» Record excerpts
════════════════

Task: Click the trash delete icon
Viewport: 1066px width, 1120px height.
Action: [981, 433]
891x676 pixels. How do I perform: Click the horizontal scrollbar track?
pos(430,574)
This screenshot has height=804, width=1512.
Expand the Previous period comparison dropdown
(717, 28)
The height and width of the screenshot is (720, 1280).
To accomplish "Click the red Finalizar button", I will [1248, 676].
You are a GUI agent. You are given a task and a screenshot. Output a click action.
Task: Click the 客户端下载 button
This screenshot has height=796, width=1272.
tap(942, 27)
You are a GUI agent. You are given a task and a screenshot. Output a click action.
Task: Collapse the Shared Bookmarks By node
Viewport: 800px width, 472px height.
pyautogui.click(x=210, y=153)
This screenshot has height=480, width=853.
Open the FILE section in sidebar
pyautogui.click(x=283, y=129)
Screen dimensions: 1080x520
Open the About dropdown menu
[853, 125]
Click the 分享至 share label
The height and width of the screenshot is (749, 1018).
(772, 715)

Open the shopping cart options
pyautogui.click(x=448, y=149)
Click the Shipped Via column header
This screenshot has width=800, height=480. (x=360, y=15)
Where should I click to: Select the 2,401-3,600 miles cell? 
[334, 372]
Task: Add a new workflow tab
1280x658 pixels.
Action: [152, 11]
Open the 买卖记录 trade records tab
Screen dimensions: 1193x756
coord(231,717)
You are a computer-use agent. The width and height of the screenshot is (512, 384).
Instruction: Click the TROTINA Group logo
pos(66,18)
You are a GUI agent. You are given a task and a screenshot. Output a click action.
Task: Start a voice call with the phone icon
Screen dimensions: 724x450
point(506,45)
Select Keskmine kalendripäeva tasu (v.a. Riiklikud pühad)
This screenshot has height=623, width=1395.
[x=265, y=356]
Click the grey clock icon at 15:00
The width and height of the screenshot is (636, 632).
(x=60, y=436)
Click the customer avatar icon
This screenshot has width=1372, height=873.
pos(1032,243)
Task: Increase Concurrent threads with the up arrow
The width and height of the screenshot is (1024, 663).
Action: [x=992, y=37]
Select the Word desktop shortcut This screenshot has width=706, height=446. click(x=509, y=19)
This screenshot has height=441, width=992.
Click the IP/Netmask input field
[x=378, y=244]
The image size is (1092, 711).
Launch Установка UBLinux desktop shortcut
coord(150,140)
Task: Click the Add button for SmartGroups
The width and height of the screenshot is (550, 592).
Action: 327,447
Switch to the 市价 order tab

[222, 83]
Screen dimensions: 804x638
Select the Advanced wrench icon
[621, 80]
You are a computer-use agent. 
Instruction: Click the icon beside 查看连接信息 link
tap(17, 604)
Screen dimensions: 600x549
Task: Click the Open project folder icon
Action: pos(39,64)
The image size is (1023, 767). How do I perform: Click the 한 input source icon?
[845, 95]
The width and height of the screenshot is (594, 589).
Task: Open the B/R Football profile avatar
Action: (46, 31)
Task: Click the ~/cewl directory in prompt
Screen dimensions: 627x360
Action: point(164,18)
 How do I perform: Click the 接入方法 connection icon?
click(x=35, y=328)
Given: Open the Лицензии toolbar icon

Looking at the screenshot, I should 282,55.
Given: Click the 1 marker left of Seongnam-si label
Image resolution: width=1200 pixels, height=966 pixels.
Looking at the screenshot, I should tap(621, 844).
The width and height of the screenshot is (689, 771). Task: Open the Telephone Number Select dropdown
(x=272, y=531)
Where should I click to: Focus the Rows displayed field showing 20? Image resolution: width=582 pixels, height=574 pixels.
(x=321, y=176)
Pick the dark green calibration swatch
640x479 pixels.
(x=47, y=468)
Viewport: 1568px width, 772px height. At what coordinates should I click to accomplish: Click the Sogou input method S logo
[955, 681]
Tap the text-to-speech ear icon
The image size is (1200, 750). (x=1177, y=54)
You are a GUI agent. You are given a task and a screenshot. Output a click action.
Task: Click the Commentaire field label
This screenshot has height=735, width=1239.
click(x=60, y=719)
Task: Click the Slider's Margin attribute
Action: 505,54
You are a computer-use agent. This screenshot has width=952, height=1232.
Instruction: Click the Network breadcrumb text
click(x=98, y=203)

════════════════

» What you have to do
In the entries above, find the line holding "Click the Shipped Via column header" and the line holding "Task: Add a new workflow tab"; print both of them and every line between, exactly, and nothing else.

» Exercise response
Click the Shipped Via column header
This screenshot has width=800, height=480. (x=360, y=15)
Where should I click to: Select the 2,401-3,600 miles cell? 
[334, 372]
Task: Add a new workflow tab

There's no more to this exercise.